» **Tasks to perform**
- A) In the Alexa pronunciation thread, which SSML tag does the solution say is needed?
- B) Duplicate the stretch of the Alexa pronunciation thread from "How can I change" through "confusing the user.".
- C) Go on with the Alexa pronunciation thread from the point where it stops.

» **Document excerpt**
[BEGIN]

How can I change the pronunciation of a specific word by Alexa in a custom skill?

Sometimes, when developing an Alexa skill and programming the responses from my service, Alexa mispronounces one of the words in my reply, confusing the user.

For example, if I wanted Alexa to say a word, let it be live, how can I tell Alexa how to pronounce the word correctly because there exist two pronunciations for live.

Is there a way to dictate to Alexa the correct pronunciation, or replace it with a custom sound that is correct? Do I need to use additional markup or an API call?

Solution

Alexa supports SSML, which is an XML-like markup language for speech. Instead of returning plain text from your service, you can use SSML responses. The <phoneme> tag is what you need in particular:

phoneme

Provides a phonemic/phonetic pronunciation for the contained text. For example, people may pronounce words like “pecan” differently.

For English words (especially US English), Alexa should be able to pronounce any word if you give it the correct phonetic pronunciation:

The following tables list the supported symbols for use with the phoneme tag. These symbols provide full coverage for the sounds of US English. Note that many non-English languages require the use of symbols not included in this list, which are not supported. Using symbols not included in this list is discouraged, as it may result in suboptimal speech synthesis.

[END]

(Records for locating described items)
[BEGIN]

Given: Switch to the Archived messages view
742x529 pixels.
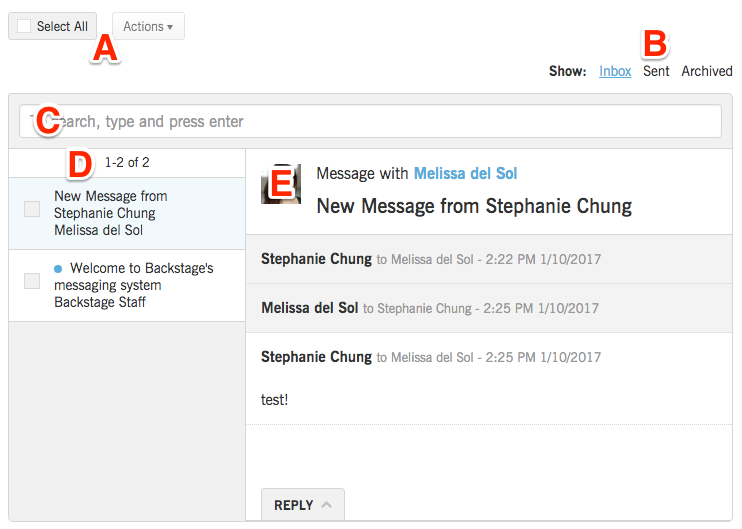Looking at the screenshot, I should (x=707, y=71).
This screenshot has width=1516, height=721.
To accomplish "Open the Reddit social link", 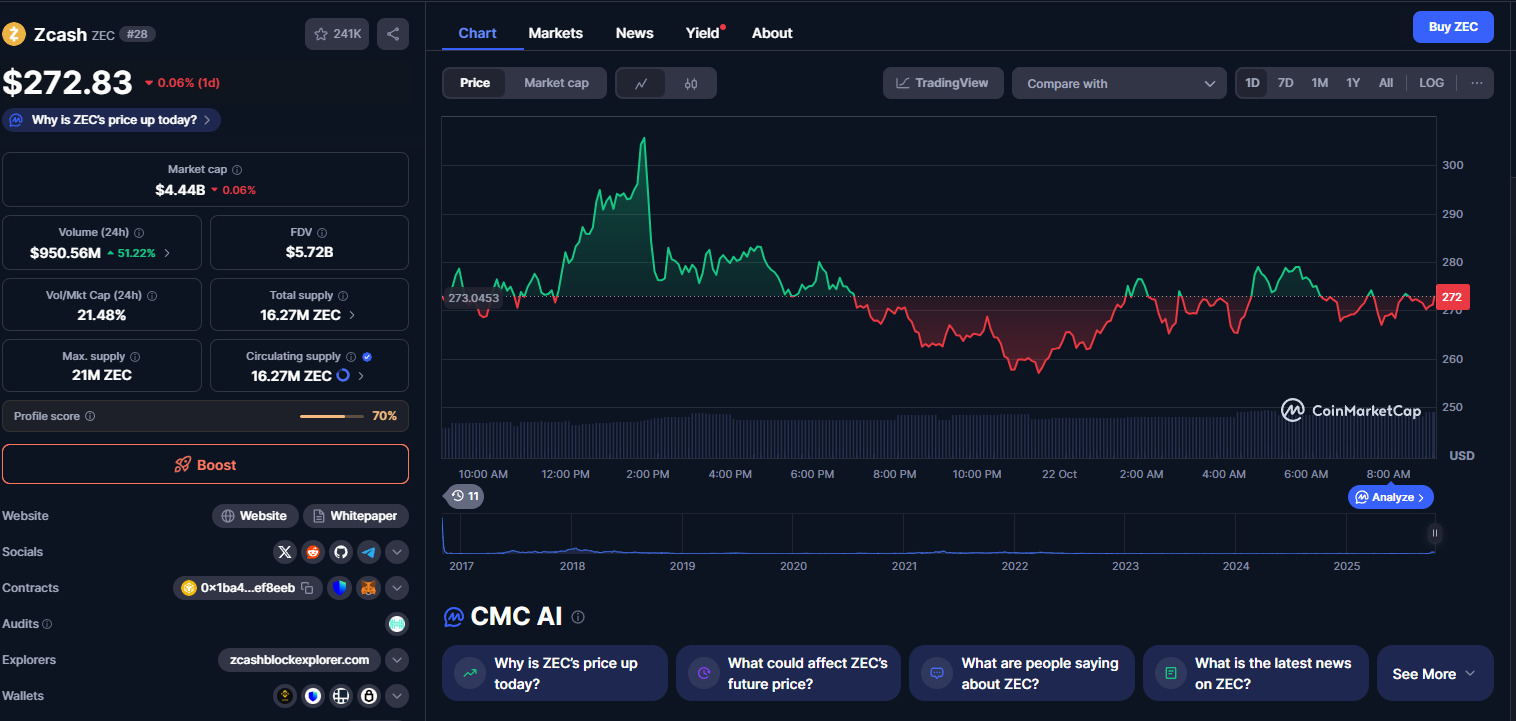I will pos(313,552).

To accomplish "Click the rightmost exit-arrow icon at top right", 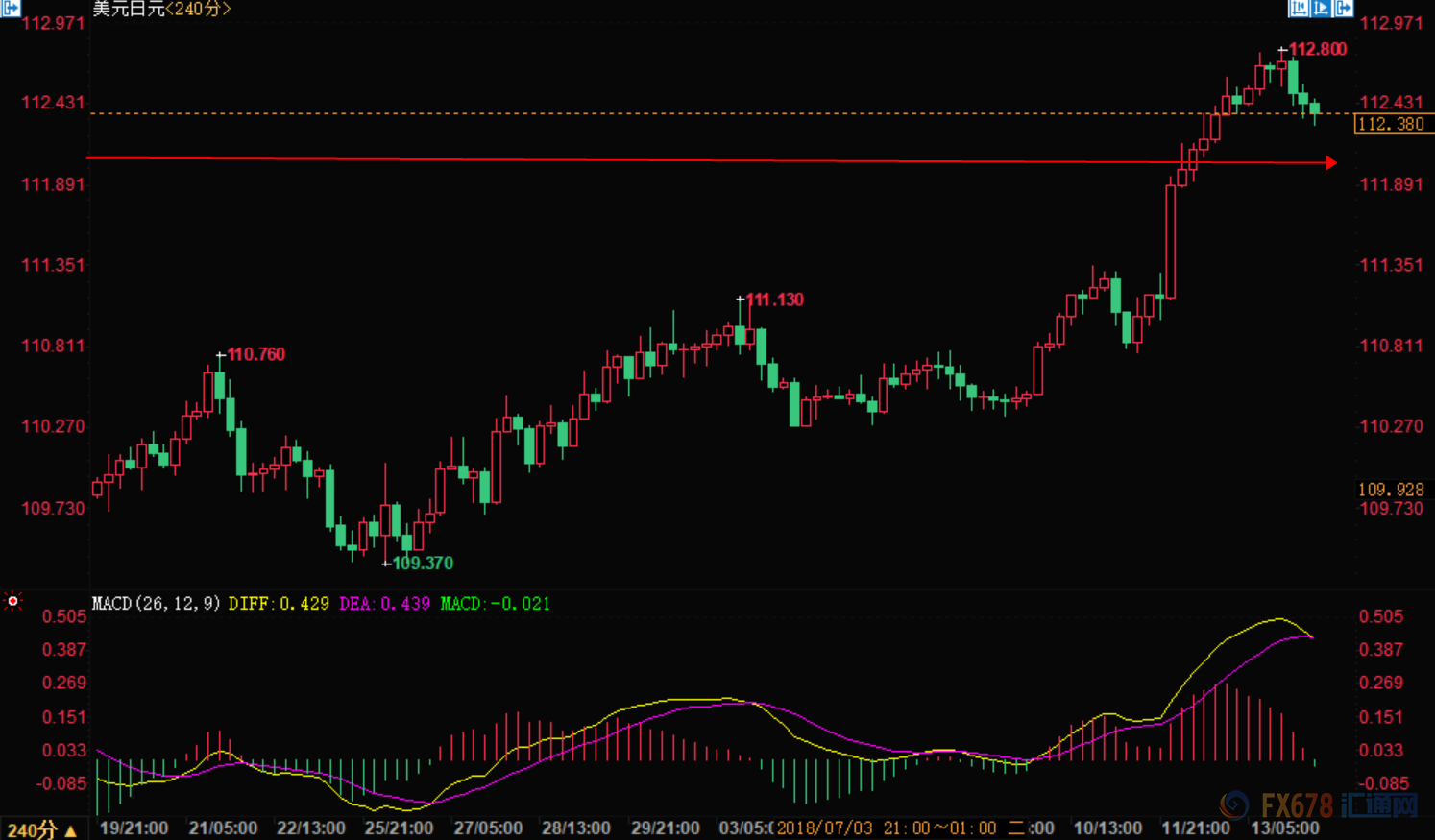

[END]

» **Solved tasks**
- A) The <phoneme> tag.

- B)
How can I change the pronunciation of a specific word by Alexa in a custom skill?

Sometimes, when developing an Alexa skill and programming the responses from my service, Alexa mispronounces one of the words in my reply, confusing the user.

- C)
^{Quotes from Amazon documentation on SSML.}

Here's an example of giving Alexa a specific pronunciation for your word live:

<speak>
    <phoneme alphabet="ipa" ph="lɪv">live 1</phoneme>.
    <phoneme alphabet="ipa" ph="laɪv">live 2</phoneme>.
</speak>

The <phoneme> tag supports the IPA and X-SAMPA phonetic alphabets. You can typically find IPA spellings for any word on Wiktionary or through Google.

For longer messages, it may be best to use the <audio> tag and record a custom voice:

The audio tag lets you provide the URL for an MP3 file that the Alexa service can play while rendering a response. You can use this to embed short, pre-recorded audio within your service’s response. For example, you could include sound effects alongside your text-to-speech responses, or provide responses using a voice associated with your brand.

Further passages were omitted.